In the winter, it’s not too unusual to see a few deer within Castlegar city limits. In Cranbrook there has been a huge increase in the number of deer inhabiting the city limits, the number is now unmanageable. The deer are not only feeding on gardens but also getting aggressive. What would you do if your beloved family dog was attacked by a deer? The people of Cranbrook have been complaining to City Council and requesting that something gets done.
An Urban Deer Management Advisory Committee was created to gather information from the public and experts and to provide council with some potential solutions. In the end, the majority of the public were in favour of thinning the urban herd. This option along with a few others was brought to the provincial government because wildlife issues are not a civic matter but a provincial one. In the end, the city of Cranbrook will be the first in B.C. allowed to cull urban deer.
Currently the plan will allow for 25 deer to be culled annually until the problem is solved. The goal is to try to thin the herd to see if the aggression of the does in the spring and overzealous bucks in the fall subsides. Traps will be baited during the night and any deer caught will be destroyed humanely, as done in the slaughterhouse.

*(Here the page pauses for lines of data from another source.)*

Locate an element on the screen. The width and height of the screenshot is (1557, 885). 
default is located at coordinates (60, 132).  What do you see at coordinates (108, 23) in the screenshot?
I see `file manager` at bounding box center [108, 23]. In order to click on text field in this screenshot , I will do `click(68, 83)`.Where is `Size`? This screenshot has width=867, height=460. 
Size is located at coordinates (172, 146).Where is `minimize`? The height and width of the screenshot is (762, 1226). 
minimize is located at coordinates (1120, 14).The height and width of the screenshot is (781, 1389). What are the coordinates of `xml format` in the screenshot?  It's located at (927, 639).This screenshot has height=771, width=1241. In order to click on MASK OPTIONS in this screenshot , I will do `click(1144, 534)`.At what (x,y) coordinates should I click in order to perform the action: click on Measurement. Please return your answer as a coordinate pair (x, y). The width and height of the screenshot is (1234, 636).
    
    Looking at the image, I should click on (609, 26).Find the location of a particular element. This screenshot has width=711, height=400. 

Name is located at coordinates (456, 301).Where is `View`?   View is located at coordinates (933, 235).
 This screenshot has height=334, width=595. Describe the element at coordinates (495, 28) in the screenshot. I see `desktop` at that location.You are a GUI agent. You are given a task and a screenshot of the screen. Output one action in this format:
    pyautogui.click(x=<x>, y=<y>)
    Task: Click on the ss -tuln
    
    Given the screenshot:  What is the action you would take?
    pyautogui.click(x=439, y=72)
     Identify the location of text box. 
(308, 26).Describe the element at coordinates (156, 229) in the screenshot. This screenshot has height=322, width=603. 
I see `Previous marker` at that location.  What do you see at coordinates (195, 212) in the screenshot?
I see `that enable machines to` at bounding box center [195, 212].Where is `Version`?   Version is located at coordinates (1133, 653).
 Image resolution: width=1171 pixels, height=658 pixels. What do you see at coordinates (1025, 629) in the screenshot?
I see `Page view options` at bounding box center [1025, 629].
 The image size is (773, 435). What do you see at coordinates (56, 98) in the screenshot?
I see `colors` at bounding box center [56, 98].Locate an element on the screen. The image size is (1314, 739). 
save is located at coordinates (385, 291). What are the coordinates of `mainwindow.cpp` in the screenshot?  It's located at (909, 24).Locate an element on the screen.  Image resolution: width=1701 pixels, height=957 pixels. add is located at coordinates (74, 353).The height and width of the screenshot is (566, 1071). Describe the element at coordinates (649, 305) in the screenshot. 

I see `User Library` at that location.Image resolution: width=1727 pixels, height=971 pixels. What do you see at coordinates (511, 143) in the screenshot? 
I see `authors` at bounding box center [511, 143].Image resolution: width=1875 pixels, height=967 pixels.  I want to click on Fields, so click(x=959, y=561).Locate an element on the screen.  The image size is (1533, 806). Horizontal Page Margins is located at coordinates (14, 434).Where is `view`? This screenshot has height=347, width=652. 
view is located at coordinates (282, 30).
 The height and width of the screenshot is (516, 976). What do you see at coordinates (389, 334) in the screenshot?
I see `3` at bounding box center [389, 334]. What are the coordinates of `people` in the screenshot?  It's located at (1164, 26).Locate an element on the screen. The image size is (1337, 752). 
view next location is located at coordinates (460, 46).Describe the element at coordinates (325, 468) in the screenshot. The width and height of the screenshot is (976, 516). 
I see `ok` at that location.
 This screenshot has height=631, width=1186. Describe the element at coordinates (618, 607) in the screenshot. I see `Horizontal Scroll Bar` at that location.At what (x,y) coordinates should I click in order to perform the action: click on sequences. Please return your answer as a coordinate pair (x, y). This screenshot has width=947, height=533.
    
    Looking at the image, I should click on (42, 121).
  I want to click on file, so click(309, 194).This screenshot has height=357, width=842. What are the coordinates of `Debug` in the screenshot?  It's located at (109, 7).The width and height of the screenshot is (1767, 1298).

The venison (deer meat) will then be donated to First Nation communities and local food banks. The problem in Cranbrook is not unique as Nanaimo and Victoria are currently also going through similar discussions in an effort to deal with too many deer within their city limits. Penticton and Kimberley have also received approval for a cull within city limits.
In general, problem urban wildlife is becoming increasingly common. For example, there are too many deer in these cities, too many bunnies on the University of Victoria campus, too many wolves killing caribou in Alberta, moose are found everywhere in Newfoundland…and the list goes on. Does this tell us something? Is the natural system out of balance?
Ecosystems are made up of animals, plants, and various other resources that interact to support and limit each other. Snowshoe hares at times explode in numbers, out of balance, but then the lynx numbers increase and bring the hares back into balance. Going in and out of balance is a pretty natural occurrence among wildlife.
The urban problem is different in that we are trying to fix a system that we don’t fully understand. So what has created this unbalanced state for deer in town? Our management of deer populations outside of town can be complicated. In town, deer are able to find a good food source (e.g. gardens) and a relatively safe place as predators prefer not to come into inhabited towns. Why would a deer ever want to leave?
The large number of urban deer may also be a reflection of large populations outside of town that are eventually moving into town.Culling will fix the problem in town, but does it really solve the problem? Culling is a short term fix for a few years but what happens when those deer outside of town come for a visit and never leave? If we want to work toward co-existing with what nature offers us, we have to understand our place in it.
If we cause a change in the ecosystem, we should expect that change to cause other changes. Solving the bigger problem will rely on us understanding how we interact with the ecosystem… after all, we are all a part of the ecosystem.